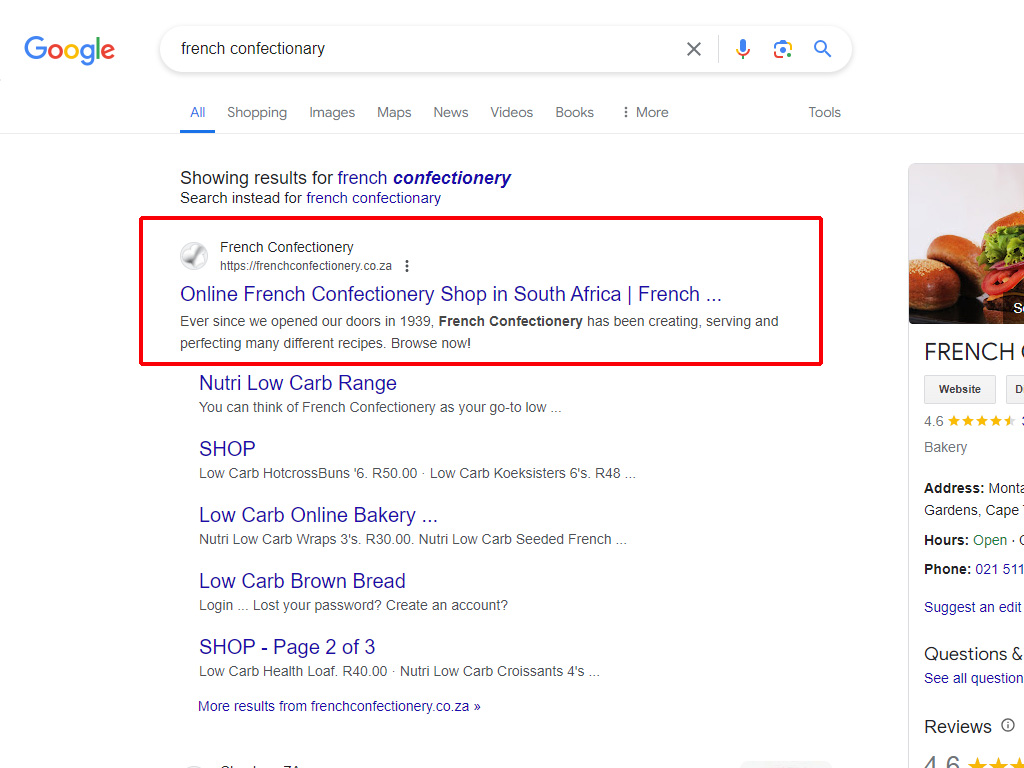Clear the search box text
Viewport: 1024px width, 768px height.
coord(693,49)
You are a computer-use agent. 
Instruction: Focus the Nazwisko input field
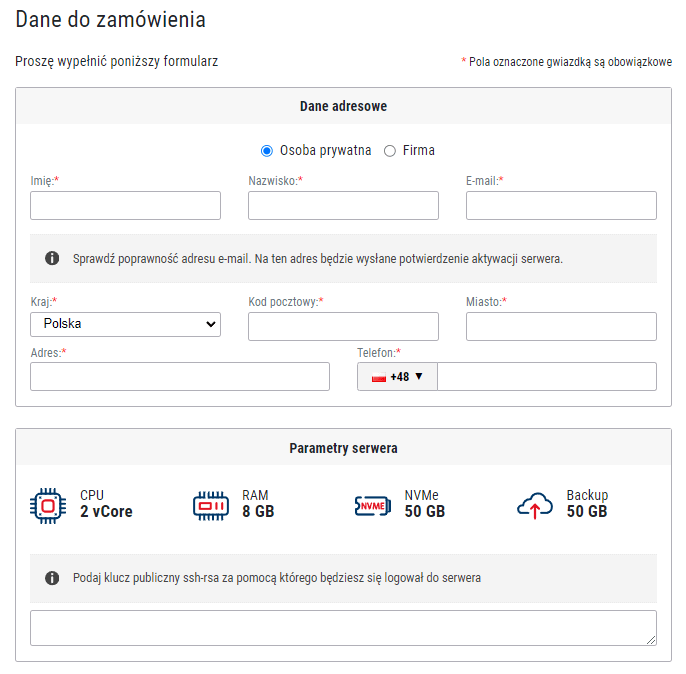(343, 205)
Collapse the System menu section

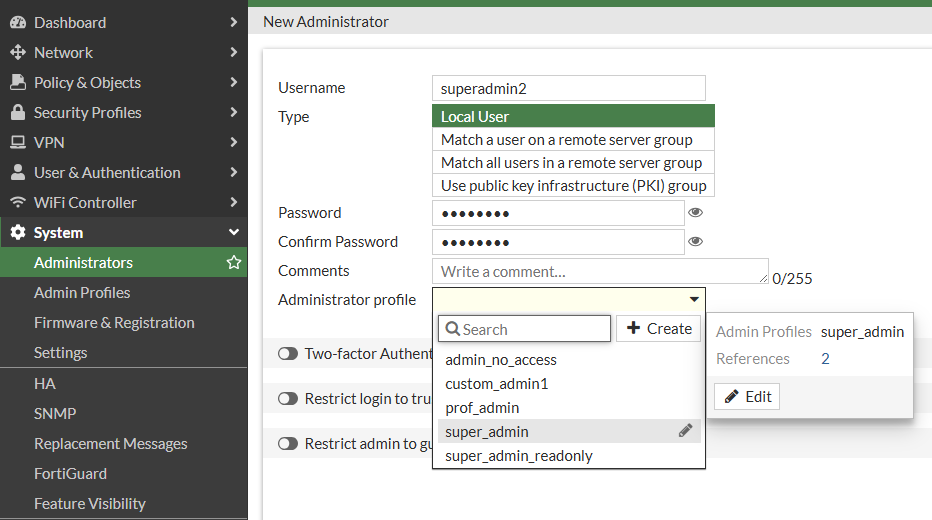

◇ ◇ ◇

TASK: Transcribe exactly the portion of the material above that runs from the line containing "You are a computer-use agent." through its last line, omitting all pictures.

RESULT BELOW:
You are a computer-use agent. 
Instruction: Focus the Nazwisko input field
(343, 205)
Collapse the System menu section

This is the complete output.